The PYD have also said that the future of Raqqa will be determined by its residents. The party's co-chair Salih Muslim has in the past suggested that it could be annexed into the unrecognized federal region his party has set up in northeastern Syria. The US doesn't want the city to be handed over to Damascus after ISIS is forced out. However, one US official quoted by Wall Street Journal in May said the regime has “a natural home-field advantage” before predicting that, “We won't be in Raqqa in 2020, but the regime will be there.” 

For now the growing vacuum left by ISIS's collapsing caliphate in Syria will likely be filled by the SDF/YPG in Raqqa and the regime in Deir Ezzor. Pro-regime forces made an abortive attempt to capture swaths of Raqqa province in June 2016, which resulted in a humiliating defeat for them. Sapped of manpower from years of war they may face similar difficulty in retaking Deir Ezzor.
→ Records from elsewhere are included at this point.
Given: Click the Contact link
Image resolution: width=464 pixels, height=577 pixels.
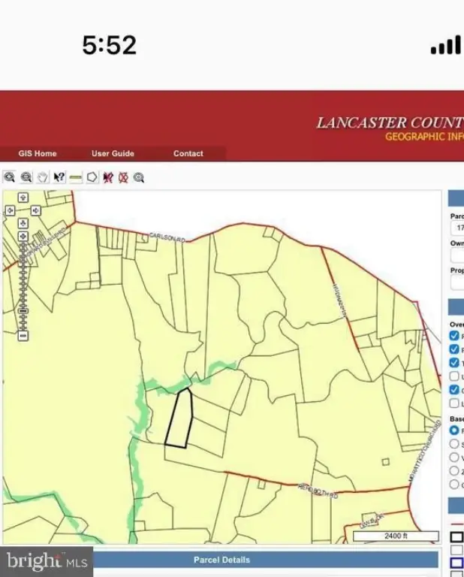Looking at the screenshot, I should pos(188,153).
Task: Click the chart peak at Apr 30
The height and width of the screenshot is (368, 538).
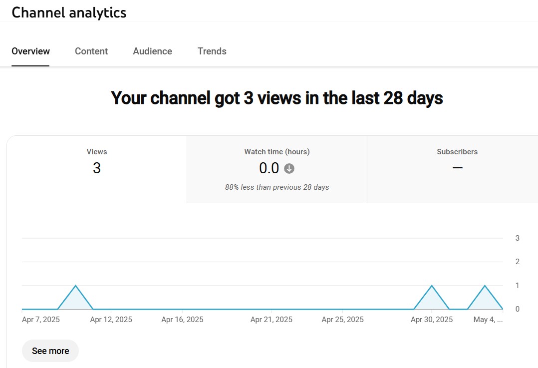Action: pyautogui.click(x=432, y=286)
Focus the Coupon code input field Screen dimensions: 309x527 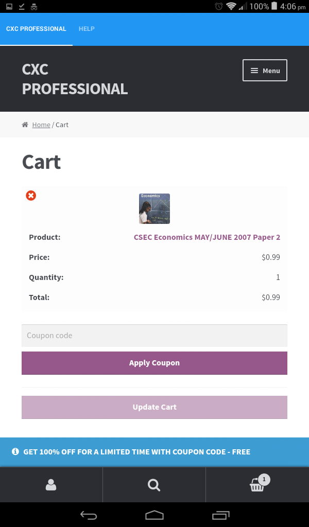(x=155, y=336)
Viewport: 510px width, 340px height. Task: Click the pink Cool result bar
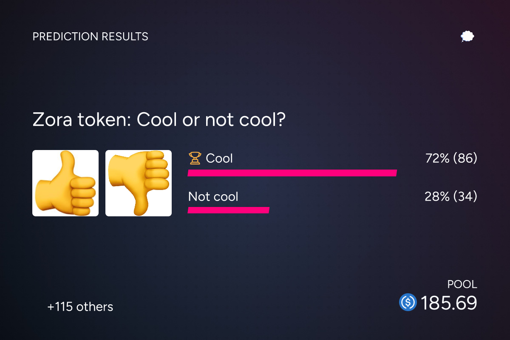click(x=292, y=173)
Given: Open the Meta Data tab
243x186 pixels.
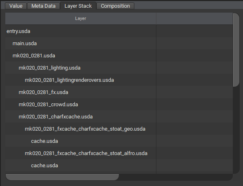Looking at the screenshot, I should click(43, 6).
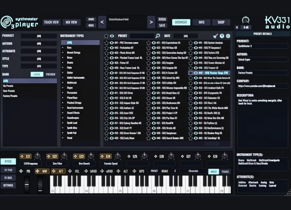Switch to the INFO tab

(202, 22)
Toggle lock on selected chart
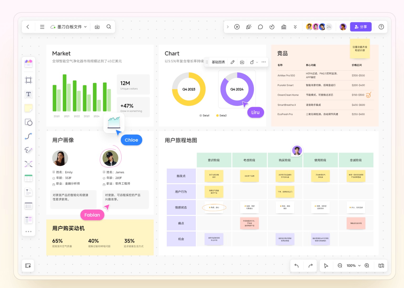Image resolution: width=404 pixels, height=288 pixels. [x=252, y=62]
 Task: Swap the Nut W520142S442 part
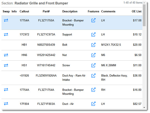[x=6, y=55]
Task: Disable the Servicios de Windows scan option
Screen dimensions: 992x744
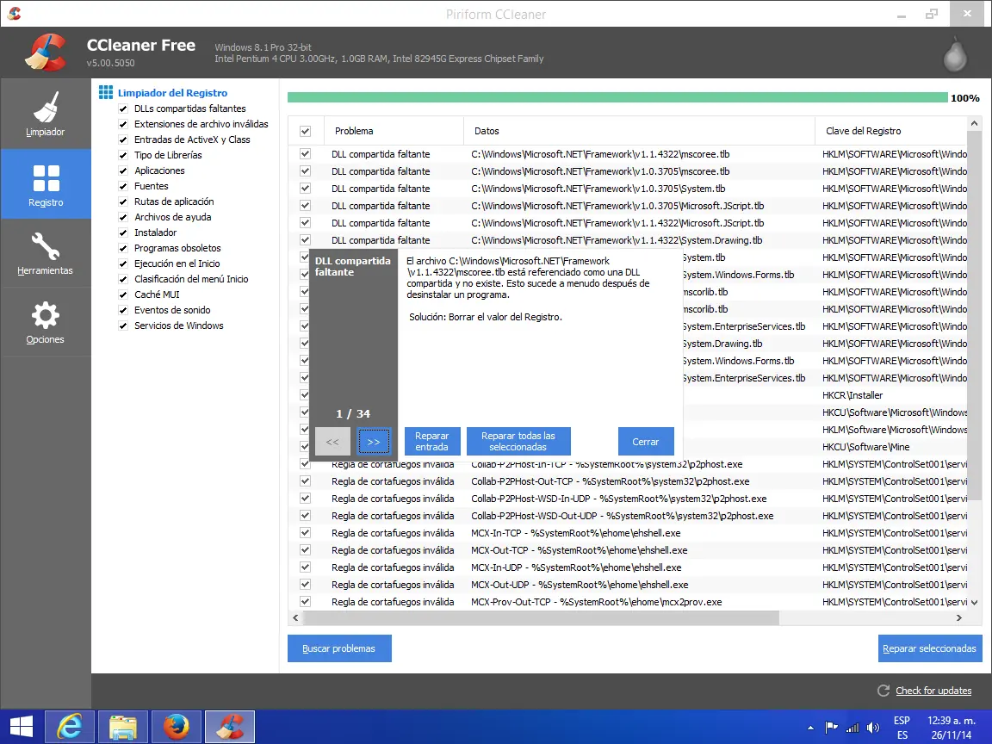Action: point(124,326)
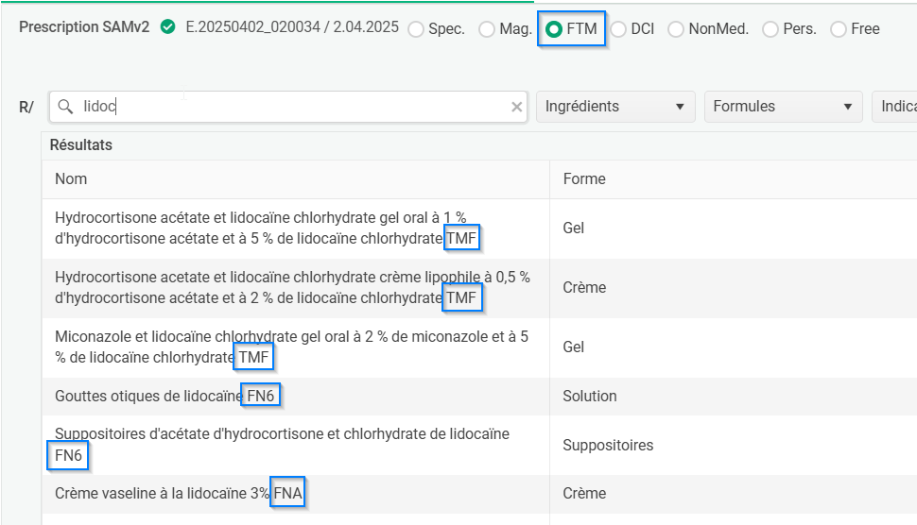
Task: Select the DCI radio option
Action: pos(618,29)
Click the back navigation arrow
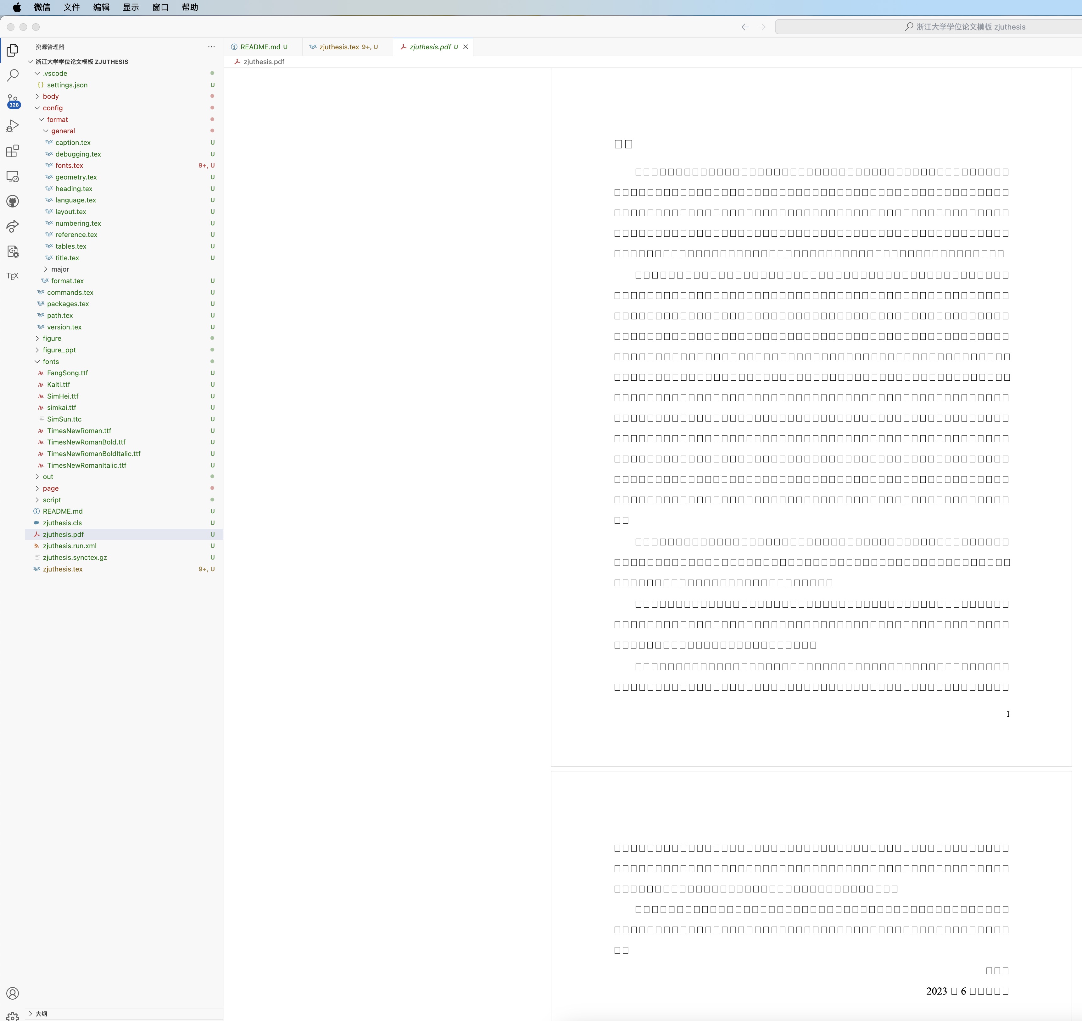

The Americans and the Russians have put in place communications mechanisms to ensure they can effectively conduct these two separate campaigns against ISIS without clashing. Depending on the momentum of both campaigns the SDF may seize any future opportunity to capture swaths of Deir Ezzor after the Raqqa operation if the regime campaign fails to recapture and hold major parts of that province. 

Last year there was talk of a race for Raqqa which never really happened, the aforementioned regime offensive failed completely after a month and the SDF's advance into the northern Raqqa countryside was in reality a preparation for the Manbij operation, which took all summer to complete. 

Upon the completion of the Raqqa operation there may well be a race for Deir Ezzor to fill as much of the vacuum left by ISIS's demise as quickly as possible.